Steve Langasek <vorlon@debian.org> writes:

> For a user with a compromised local network, the only safe solution is to
> validate the new key via some web of trust.  This is the feature that's
> missing today, to give Joe User some reasonable method of checking keys
> against the web of trust before importing them.

I think I understand now.  This is very helpful.

So suppose I said that "I trust keys sign by AJ Towns."  I could then
indicate that.  Of course, I am now susceptible to any compromise of
AJ's key, right?

But that means that AJ should rotate his key too.  How do I know which
key is really AJs?  By checking the signatures, from keys which could
be compromised and so they should rotate.  And so on, and so on.  All
of us need to start rotating all out keys in order for this to work.
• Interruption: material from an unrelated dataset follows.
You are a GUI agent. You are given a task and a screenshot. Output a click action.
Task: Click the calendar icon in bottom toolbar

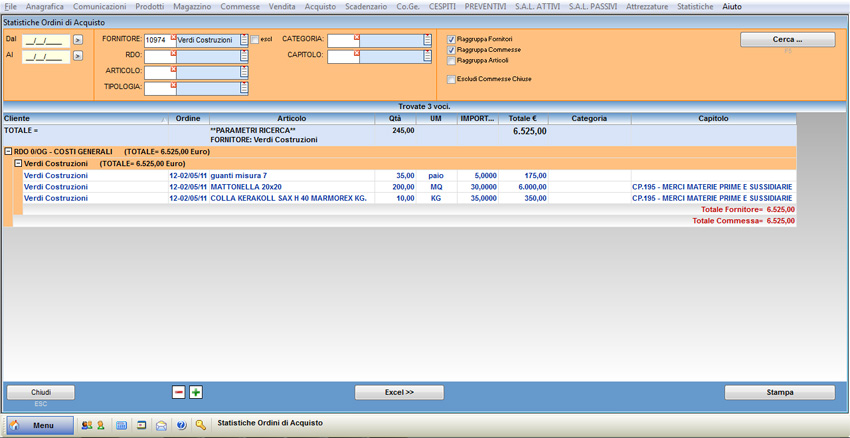pos(121,425)
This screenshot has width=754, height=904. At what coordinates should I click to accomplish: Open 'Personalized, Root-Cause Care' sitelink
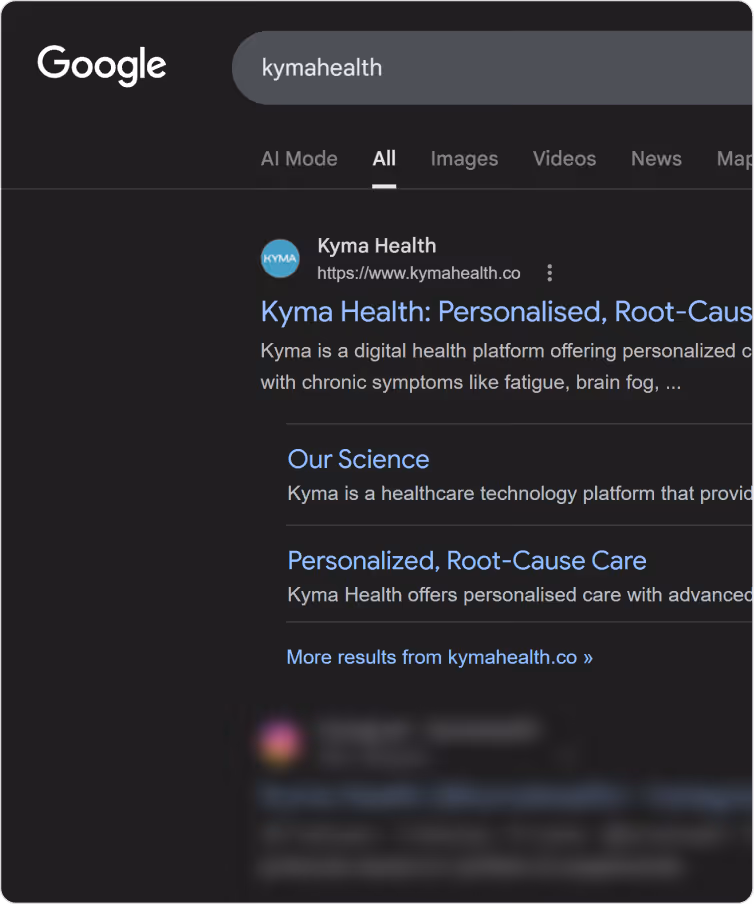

Another way to put the same point, inverted if you will, is to ask why
it's ok to trust AJs non-rotating key, but not to trust a non-rotating
archive key.

>> If the key is compromised, which is the only way the non-expiring key
>> method can be broken, then the expiring key doesn't seem to be
>> offering all that much additional security.  
>
> Indeed it doesn't.  Ideally, if the previous key has been compromised, users
> would be verifying the integrity of the new key using other signatures; but
> in the worst case, verifying using the signature from the previous key (if
> they're disconnected from the web of trust) is no worse than not being able
> to verify it at all.

I think I now understand better, and I can better express the
uncertainty I was groping at.  A key is only as good as the keys that
sign it.  The reason for rotating the key is that there is some
non-zero risk that it will be compromised, and this limits exposure.
But in order to validate the new key, which is only as good as its
signatures, I must rely on whatever signs the new key.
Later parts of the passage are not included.